PROBLEM DESCRIPTION
Below, find the line containing "You are a computer-use" and the line containing "Task: Click the"; reproduce exactly those two and every line between them, omitting pictures.

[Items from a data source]

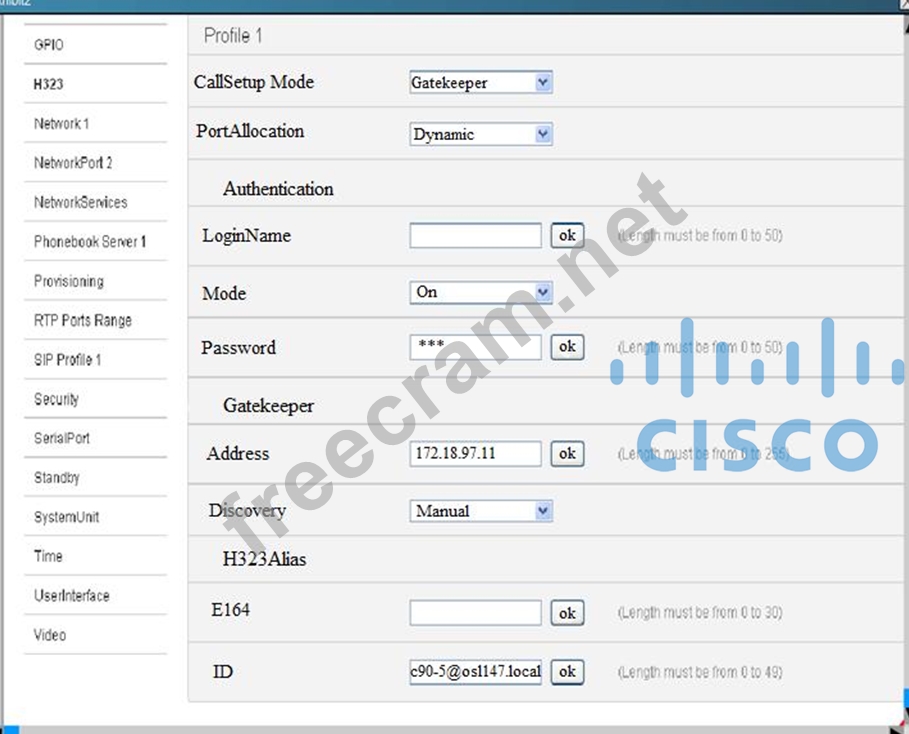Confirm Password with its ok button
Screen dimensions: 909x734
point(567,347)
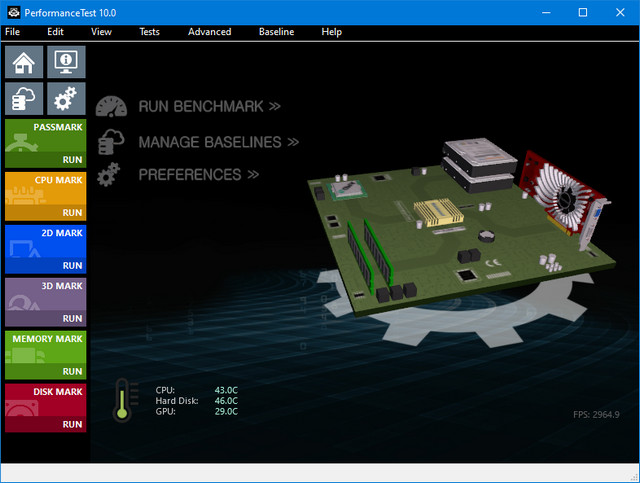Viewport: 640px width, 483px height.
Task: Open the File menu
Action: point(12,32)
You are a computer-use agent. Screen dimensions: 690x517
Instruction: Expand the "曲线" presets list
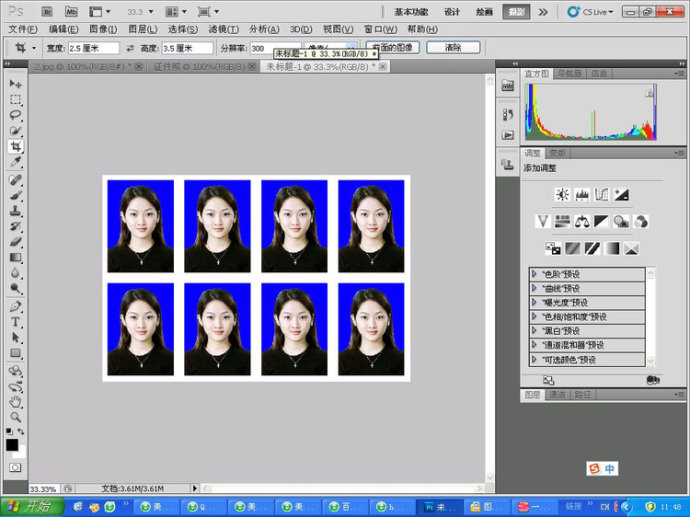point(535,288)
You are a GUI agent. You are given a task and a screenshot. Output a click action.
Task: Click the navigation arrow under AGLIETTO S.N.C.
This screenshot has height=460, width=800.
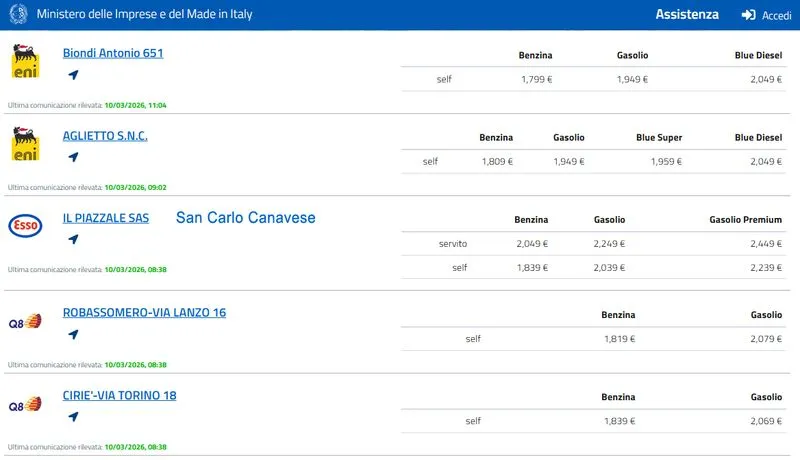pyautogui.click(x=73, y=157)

EXERCISE RESPONSE
You are a computer-use agent. Screen dimensions: 690x517
Instruction: Expand the "曲线" presets list
point(535,288)
You are a GUI agent. You are given a task and a screenshot. Output a click action.
Task: Click the navigation arrow under AGLIETTO S.N.C.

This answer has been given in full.